Sunday, January 31, 2010

IPCC Goofs, Himalayan Glaciers Get a 300 Year Reprieve

By Dave Rochlin - originally posted on

Like many, I am deeply, deeply concerned about the impending impact of climate change, a Sword of Damocles that hangs over hundreds of millions of people and thousands of species. But sometimes backing the IPCC (UN Intergovernmental Panel on Climate Change) is a little like being a supporter of the Chicago Cubs or the Chudley Cannons. Nobel prize or not, the IPCC seems to be their own worst enemy, and determined to test our resolve.

For those of you who are not familiar with the IPCC , it is "the leading body for the assessment of climate change, established by the United Nations Environment Programme (UNEP) and the World Meteorological Organization (WMO) to provide the world with a clear scientific view on the current state of climate change and its potential environmental and socio-economic consequences."

After a series of stolen emails (aka 'climategate') revealed an immaturity more suited to a prepubescent facebook crowd than a team of the world's smartest climate scientists, the IPCC has now revealed that the Himalayan glaciers will in fact not be dissapearing by 2035, as they reported in the 2007 IPCC Fourth Assessment Report on Climate Change, and what they really meant to say was that they may be gone by 2350 (whoops!). What's worse, the transposed number was reportedly sourced from a 1999 article in New Scientist, rather than peer reviewed research.

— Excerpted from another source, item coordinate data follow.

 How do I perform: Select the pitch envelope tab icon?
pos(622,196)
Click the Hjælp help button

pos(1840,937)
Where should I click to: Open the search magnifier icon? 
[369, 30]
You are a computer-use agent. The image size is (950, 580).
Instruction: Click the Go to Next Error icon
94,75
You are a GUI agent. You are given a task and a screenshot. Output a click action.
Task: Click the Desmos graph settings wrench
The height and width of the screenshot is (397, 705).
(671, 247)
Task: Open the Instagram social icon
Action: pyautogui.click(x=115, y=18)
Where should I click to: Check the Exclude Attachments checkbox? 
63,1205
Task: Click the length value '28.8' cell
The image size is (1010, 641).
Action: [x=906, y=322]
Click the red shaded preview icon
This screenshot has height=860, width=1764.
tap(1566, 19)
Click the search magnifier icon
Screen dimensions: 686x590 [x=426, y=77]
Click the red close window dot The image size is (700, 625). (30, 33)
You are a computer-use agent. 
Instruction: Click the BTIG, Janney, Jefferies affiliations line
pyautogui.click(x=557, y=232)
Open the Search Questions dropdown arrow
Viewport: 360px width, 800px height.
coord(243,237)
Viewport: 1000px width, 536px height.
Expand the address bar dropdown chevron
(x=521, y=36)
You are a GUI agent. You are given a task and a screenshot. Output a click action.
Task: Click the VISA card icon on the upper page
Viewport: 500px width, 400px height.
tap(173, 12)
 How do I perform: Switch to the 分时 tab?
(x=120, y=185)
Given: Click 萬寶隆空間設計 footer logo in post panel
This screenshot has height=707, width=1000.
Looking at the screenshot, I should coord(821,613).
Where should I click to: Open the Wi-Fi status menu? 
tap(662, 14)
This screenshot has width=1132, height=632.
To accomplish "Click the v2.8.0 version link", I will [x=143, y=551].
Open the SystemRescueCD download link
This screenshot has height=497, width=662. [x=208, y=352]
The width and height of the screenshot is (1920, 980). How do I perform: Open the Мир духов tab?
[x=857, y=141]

There is such an overwhelming amount of evidence in support of the need to reduce greenhouse gas emissions that this is really of little consequence. And mistakes do happen, even for groups of hundreds of scientists working collaboratively. But this still pretty scary: The Himalayas hold the planet's largest body of ice outside the polar caps -- this is no small ice shelf we're talking about. And the world's governments are relying on the IPCC findings to justify putting in place major changes that will affect virtually every aspect of the world's economy.

Historically, I would characterize climate science as an obscure field, populated by wonks and number jockeys who would prefer to quietly build computer models, leaving some ex-jock weatherman to get all the credit on television. Basically the Peter Parker's of the science world. But like Parker with his accidental Spiderman powers, they have suddenly been thrown into the limelight -- unwilling superheroes. As Parker's Uncle Ben said, "With great power comes great responsibility." Climate change is no longer an academic exercise, and it's time for the IPCC to start doing better.